By looking at a Venn Diagram, or otherwise, we can see that 
$$P(A \cup B) \ge \max(P(A), P(B))=\max(a,b).$$
Since $0 \le a \le 1$ and $0 \le b \le 1$, we always have $ab \le \max(a,b)$. So we cannot have $P(A)P(B)>P(A \cup B)$.
Even $ab=\max(a,b)$ can only happen in very special circumstances.
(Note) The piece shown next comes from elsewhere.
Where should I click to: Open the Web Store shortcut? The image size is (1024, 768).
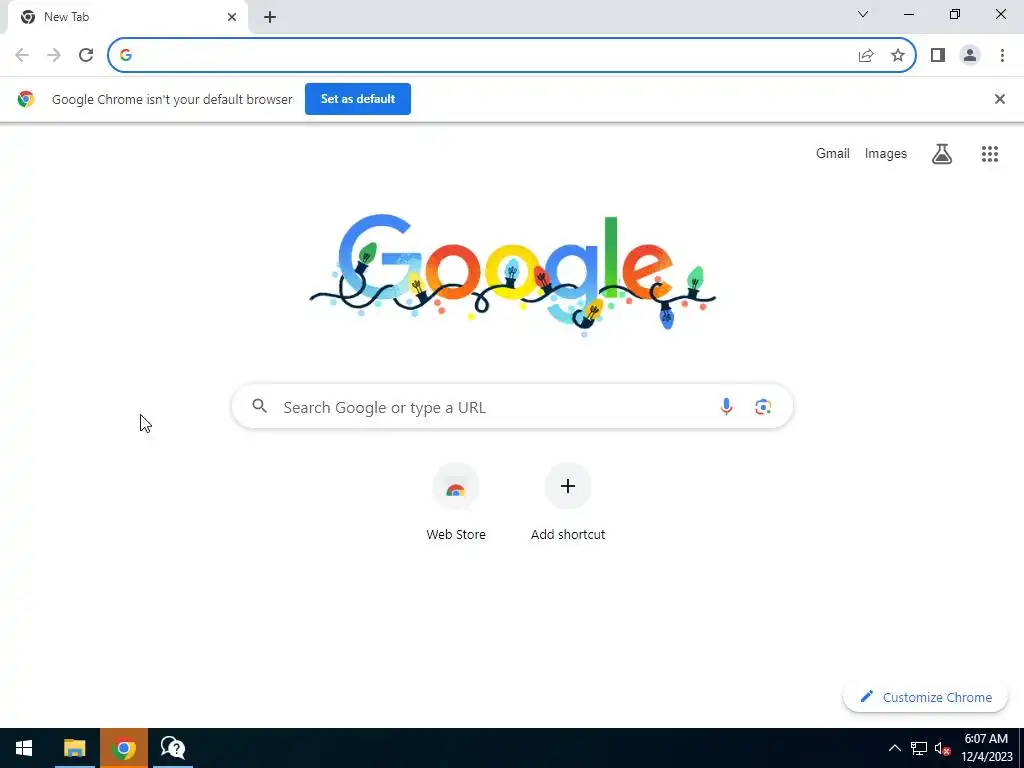pyautogui.click(x=456, y=502)
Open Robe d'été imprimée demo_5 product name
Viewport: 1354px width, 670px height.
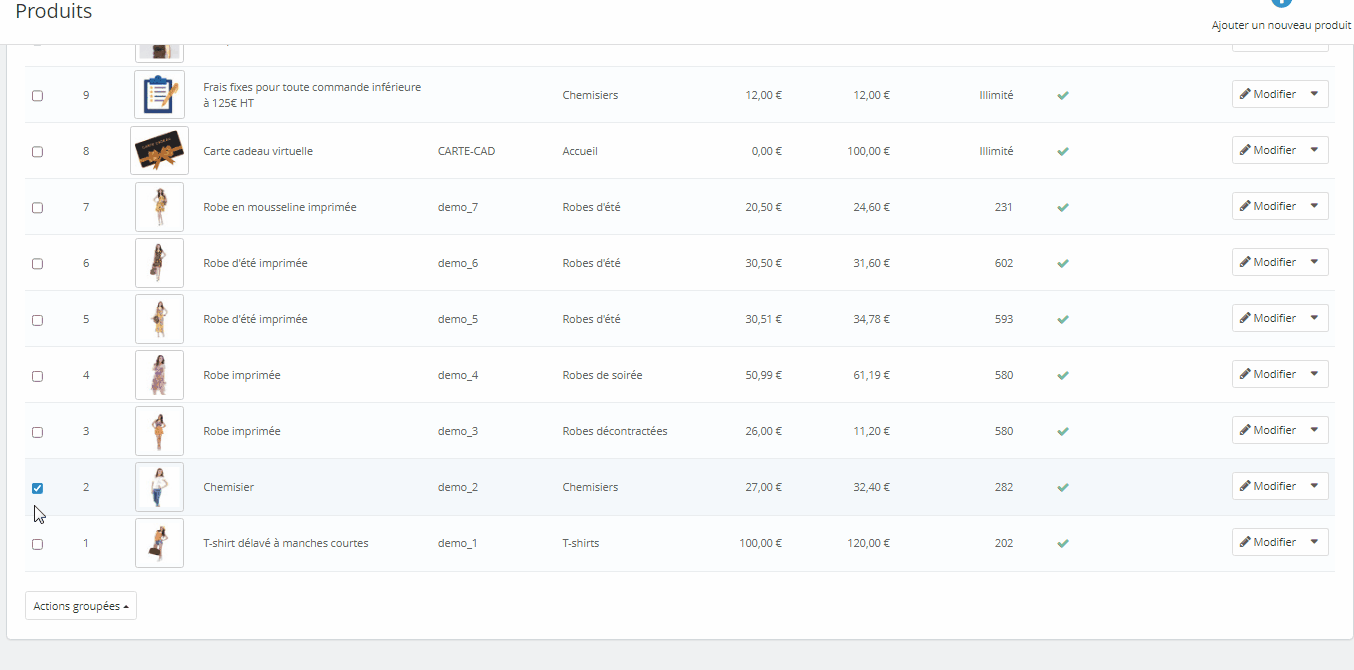point(255,319)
Equality certainly does happen if $a=b=0$. It cannot happen if one of $a$ or $b$ is $0$ and the other is not.  Now assume that neither $a$ nor $b$ is $0$. Then $ab=\max(a,b)$ if and only if $a=b=1$.
A: Your title is "Probability union and intersections".  
So in words, you are asking if it is sometimes false that the probability of $A$ and $B$ is greater than or equal to the probability of $A$ and $B$.  Yes this is sometimes false.
Either the probability of $A$ and $B$ is less than the probability of $A$ or $B$ or the probability of $A$ or $B$ is equal to the probability of $A$ or $B$; the latter is true when  the probability of $A$ and not $B$ and the probability of $B$ and not $A$ are each zero.  It is not possible that the probability of $A$ and $B$ is greater than the probability of $A$ or $B$. 
You may have originally intended to ask about $P(A\cap B)\le P(A\cup B)$.  This is always true.
A: $A \cup B$ is the union of three mutually exclusive events $A \cap B$, $A^c \cap B$, and $A \cap B^c$ where $A^c$ denotes the complementary event that occurs exactly when $A$ does not occur, and similarly for $B^c$.  Hence,
$$P(A \cup B) = P(A \cap B) + P(A^c \cap B) + P(A \cap B^c).$$
Since probabilities are nonnegative, $P(A \cap B) > P(A \cup B)$ can 
never be true (it would require  $P(A \cap B)$ or $P(A^c \cap B)$ or
both to be negative), and $P(A \cap B) = P(A \cup B)$ will hold exactly
when $P(A \cap B^c) = P(A^c \cap B) = 0$.  Note that this implies that
$$P(A) = P(A\cap B^c) + P(A \cap B) = P(A \cap B)$$ and similarly
$$P(B) = P(A^c\cap B) + P(A \cap B) = P(A \cap B)$$ also .  Thus,
$P(A \cap B) = P(A \cup B)$ holds exactly when $P(A) = P(B) = P(A\cap B)$.
In typical real-life applications to finite sample spaces,
$P(A \cap B) = P(A \cup B)$ holds exactly when $A = B = A\cap B = A\cup B$
because only the empty event has zero probability.    More generally, suppose that $X$ is a continuous random variable,
 uniformly distributed on $(0, 1)$.
Let $A = \{0.5 \leq X < 0.6\}, B = \{0.5 < X \leq 0.6\}$ so that $A \neq B$, but $P(A) = P(B) = 0.6 - 0.5 = 0.1$.  Then, $A \cup B = \{0.5 \leq X \leq 0.6\}$ and $A \cap B = \{0.5 < X < 0.6\}$ are different from $A$ and $B$ but
both have the same probability $0.6 - 0.5 = 0.1$ as $A$ and $B$.